If the stock rises too much, we have foregone potential profit by selling the call, and if the stock falls too far we are left with an unrealized loss on our stock position.

In a perfect world, the stock would finish up just below our call strike on expiration day. Unfortunately, the world is not perfect, particularly when it comes to financial markets.

Covered Call Exit Strategies

In most cases, investors will need to take some sort of action on or around the expiration date and sometimes even earlier than that.

Managing the exit side of a covered call is far harder than the entry side and should be decided in advance of entering the trade.

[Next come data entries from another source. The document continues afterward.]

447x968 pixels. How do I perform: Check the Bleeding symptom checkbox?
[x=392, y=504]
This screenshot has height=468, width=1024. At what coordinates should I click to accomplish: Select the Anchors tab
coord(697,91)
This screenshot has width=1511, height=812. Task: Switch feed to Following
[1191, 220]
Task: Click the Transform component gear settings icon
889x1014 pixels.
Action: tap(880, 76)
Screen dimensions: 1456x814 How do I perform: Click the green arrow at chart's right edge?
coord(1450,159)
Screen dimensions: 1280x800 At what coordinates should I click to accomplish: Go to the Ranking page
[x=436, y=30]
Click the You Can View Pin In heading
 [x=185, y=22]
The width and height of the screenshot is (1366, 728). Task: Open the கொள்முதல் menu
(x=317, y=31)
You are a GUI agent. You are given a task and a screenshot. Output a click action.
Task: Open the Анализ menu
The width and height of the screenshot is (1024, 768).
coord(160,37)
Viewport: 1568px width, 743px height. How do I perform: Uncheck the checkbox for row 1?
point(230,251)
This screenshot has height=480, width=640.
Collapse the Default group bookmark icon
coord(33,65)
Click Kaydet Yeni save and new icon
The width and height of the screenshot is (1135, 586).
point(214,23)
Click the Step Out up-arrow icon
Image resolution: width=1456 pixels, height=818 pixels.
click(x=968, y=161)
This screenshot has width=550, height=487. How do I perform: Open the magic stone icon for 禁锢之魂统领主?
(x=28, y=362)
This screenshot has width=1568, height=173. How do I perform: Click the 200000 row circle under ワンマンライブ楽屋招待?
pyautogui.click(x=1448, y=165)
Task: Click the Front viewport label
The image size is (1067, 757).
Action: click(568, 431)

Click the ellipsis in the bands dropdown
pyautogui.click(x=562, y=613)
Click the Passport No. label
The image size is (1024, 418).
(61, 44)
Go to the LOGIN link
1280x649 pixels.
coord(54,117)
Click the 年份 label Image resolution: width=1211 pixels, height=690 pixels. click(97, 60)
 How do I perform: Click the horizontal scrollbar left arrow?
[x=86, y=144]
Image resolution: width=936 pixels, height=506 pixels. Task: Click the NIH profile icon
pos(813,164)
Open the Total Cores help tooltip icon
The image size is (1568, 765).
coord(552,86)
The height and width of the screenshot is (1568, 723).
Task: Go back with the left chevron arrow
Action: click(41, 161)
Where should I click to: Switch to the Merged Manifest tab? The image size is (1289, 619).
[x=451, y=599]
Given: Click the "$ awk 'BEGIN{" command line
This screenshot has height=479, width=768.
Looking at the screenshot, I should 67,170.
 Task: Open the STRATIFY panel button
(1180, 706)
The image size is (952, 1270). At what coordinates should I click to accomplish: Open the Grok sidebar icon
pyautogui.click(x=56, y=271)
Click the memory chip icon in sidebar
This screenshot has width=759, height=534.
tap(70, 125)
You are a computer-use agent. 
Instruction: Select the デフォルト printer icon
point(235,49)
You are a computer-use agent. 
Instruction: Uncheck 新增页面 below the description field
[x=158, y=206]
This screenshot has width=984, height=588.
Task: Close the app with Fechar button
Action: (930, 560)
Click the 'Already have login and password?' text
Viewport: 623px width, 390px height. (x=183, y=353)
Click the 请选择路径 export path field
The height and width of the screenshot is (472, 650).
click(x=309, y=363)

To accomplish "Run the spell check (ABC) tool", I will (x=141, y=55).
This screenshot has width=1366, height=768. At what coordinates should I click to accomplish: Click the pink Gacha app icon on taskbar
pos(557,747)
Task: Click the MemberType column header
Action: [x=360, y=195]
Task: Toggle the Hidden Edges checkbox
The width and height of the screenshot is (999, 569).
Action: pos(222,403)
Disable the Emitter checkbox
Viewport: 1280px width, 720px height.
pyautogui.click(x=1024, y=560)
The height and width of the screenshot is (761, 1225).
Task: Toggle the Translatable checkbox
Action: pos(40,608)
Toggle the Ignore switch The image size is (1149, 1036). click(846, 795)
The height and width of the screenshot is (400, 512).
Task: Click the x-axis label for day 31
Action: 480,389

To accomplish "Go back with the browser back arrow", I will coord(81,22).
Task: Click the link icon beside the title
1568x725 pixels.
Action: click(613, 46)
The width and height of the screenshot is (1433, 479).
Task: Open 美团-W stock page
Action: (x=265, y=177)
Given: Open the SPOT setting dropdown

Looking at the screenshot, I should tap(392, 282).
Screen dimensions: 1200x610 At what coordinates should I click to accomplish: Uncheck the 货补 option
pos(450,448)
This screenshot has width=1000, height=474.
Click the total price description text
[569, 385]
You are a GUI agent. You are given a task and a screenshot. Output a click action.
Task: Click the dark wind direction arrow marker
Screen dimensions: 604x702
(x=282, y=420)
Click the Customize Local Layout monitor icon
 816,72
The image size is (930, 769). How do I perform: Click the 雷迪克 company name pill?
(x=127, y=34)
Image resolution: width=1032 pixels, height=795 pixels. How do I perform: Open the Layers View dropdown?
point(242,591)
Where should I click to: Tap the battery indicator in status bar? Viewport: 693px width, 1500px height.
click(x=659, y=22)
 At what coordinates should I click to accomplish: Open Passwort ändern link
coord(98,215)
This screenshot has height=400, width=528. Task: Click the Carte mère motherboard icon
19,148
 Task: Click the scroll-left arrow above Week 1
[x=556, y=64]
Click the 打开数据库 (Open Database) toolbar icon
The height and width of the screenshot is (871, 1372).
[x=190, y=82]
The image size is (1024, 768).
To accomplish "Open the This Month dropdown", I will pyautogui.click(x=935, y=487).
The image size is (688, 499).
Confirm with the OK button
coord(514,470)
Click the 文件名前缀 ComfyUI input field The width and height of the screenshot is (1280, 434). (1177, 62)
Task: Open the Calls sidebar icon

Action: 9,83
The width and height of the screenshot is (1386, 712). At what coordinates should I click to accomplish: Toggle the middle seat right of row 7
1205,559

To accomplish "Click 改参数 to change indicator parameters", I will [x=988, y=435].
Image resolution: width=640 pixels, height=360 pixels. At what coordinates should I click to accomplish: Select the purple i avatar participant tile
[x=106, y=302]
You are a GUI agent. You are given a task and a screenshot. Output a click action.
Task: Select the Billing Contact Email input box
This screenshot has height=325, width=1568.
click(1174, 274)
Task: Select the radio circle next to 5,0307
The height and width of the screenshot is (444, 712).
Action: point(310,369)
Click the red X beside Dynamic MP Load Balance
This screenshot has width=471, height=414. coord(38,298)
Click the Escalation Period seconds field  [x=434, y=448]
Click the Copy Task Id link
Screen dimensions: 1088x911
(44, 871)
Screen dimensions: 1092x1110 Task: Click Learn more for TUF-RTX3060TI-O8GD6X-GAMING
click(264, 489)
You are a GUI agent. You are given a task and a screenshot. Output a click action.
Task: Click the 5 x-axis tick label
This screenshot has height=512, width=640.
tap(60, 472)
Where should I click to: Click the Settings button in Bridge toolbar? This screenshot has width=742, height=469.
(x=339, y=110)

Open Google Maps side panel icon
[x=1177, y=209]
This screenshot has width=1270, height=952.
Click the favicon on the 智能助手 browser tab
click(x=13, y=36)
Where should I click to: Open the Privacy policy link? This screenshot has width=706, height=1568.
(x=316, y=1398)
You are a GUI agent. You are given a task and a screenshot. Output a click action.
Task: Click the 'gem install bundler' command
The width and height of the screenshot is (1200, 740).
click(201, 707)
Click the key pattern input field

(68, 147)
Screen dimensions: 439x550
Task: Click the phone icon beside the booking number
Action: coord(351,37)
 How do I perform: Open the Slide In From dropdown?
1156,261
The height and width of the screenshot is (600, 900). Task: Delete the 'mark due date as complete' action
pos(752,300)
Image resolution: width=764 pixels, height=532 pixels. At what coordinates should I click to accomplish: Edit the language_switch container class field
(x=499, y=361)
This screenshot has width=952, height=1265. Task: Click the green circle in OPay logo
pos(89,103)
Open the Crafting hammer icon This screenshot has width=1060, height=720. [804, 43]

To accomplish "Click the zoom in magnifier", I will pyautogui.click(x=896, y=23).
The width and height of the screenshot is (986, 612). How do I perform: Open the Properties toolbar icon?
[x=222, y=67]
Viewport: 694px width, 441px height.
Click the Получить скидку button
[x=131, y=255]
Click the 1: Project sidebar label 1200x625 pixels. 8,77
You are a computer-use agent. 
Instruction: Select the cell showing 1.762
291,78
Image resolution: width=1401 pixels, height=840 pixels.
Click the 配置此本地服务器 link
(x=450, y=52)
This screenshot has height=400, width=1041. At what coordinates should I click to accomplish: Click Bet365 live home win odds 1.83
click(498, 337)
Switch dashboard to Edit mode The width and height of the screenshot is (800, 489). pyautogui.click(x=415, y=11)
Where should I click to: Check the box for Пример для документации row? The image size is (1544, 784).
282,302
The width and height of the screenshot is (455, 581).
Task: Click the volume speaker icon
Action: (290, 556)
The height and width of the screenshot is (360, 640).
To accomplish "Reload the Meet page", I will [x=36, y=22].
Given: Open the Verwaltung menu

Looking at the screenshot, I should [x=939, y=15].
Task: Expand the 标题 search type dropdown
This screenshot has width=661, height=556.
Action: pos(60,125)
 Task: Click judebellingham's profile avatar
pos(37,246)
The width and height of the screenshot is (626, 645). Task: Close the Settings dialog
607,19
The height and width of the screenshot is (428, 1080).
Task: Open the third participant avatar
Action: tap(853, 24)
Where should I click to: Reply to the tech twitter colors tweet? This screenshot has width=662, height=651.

This should all be written down as part of your trading plan.

There are generally considered to be seven different actions you can take with regards to exiting a covered call trade:

  • Let the call expire
  • Let the call be assigned and have the stock be called away
  • Close out the call and retain the stock
  • Unwind the entire position by selling the stock and simultaneously buying back the call
  • Rollout the call to the next month at the same strike price
  • Rollout to the next month and move the strike up
  • Rollout to the next month and move the strike down

Let’s look at each of these scenarios in detail.

Let The Call Expire

As expiration approaches, if the stock has remained flat or declined slightly, investors can simply let the calls expire worthless.

The premium they received for selling the call is theirs to keep and the obligation they had from selling the call (to deliver shares at the strike price if called upon to do so) is removed from their account.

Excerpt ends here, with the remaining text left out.